Certains restaurants offrent une expérience culinaire unique: manger dans l'obscurité totale. C'est le cas, par exemple, du Blinde Kuh à Zurich. Mais que se passe-t-il vraiment lorsqu'on ne voit pas ce qu'on mange? Le goût est-il différent, mange-t-on moins lorsqu'on n'a aucune idée de ce qui se trouve dans l'assiette? La BBC s'intéresse à la façon dont la dégustation à l'aveugle affecte nos sens.
Une étude a révélé que, sans la vision pour les guider, les gens pouvaient consommer bien plus de nourriture que d'ordinaire, sans même s'en rendre compte. Les participants ont mangé dans l'obscurité complète mais n'ont pas tous reçu la même chose. Certains d'entre eux se sont vu servir des portions classiques, les autres des portions bien plus larges. Une fois le repas terminé, tous les participants se sont rendus dans une salle éclairée, dans laquelle ils avaient la possibilité de choisir un dessert. Bien que les personnes ayant mangé des plus grosses portions aient consommé 36% de calories supplémentaires, elles ont ressenti la même sensation de faim et ont mangé tout autant de dessert que les autres. Ces données suggèrent que la vision de la nourriture détermine notre niveau de faim.

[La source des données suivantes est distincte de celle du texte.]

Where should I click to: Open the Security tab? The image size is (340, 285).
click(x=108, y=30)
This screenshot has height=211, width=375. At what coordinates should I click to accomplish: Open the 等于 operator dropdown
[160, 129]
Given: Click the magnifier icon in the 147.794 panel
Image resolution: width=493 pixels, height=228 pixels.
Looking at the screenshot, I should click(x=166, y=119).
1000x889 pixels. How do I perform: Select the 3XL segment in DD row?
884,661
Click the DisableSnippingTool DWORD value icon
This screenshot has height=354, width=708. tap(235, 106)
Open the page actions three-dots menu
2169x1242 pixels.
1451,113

Veronique Greenwood, journaliste qui a expérimenté un repas chez Blinde Kuh pour la BBC, explique que le restaurant devient peu à peu silencieux. Si plusieurs personnes réagissent mal face au noir total et se mettent à paniquer, d'autres se sentent au contraire plutôt bien. Ce type d'établissement ressemble fort aux caissons de privation sensorielle utilisés par les psychologues dans l'étude des sensations. Les réactions dépendent de chacun: certains individus vivent mal le manque de stimulation, tandis que d'autres trouvent ça très apaisant.
Le temps passe vite quand on déguste
La journaliste assure ne pas avoir ressenti de changement au niveau de ses goûts: ils ne lui paraissent pas plus aiguisés dans le noir. La seule véritable différence réside selon elle dans la texture des aliments. Lorsqu'on rencontre un morceau bien croustillant dans notre cuillère, difficile de ne pas croire avoir affaire à un insecte atterri là par mégarde! Il faut quelques secondes pour reprendre ses esprits, analyser les goûts, et réaliser qu'il s'agit en fait d'un dessert sucré et croustillant.
Un avantage un peu plus surprenant semble également ressortir de l'expérience: le fait de pouvoir manger sans se préoccuper de sa tenue ou du comportement à adopter. Avec ces tracas en moins, tout ce qui compte, c'est la dégustation.
Après le repas, la notion du temps est complètement chamboulée. Sans avoir pu accéder à son téléphone portable ou à sa montre, difficile de se repérer. Alors que Greenwood pensait avoir passé quarante-cinq minutes dans le restaurant, elle s'est rendu compte que deux heures s'étaient en fait écoulées. Une chose est sûre: manger dans le noir ne modifie peut-être pas le goût, mais l'expérience ne laisse pas de marbre.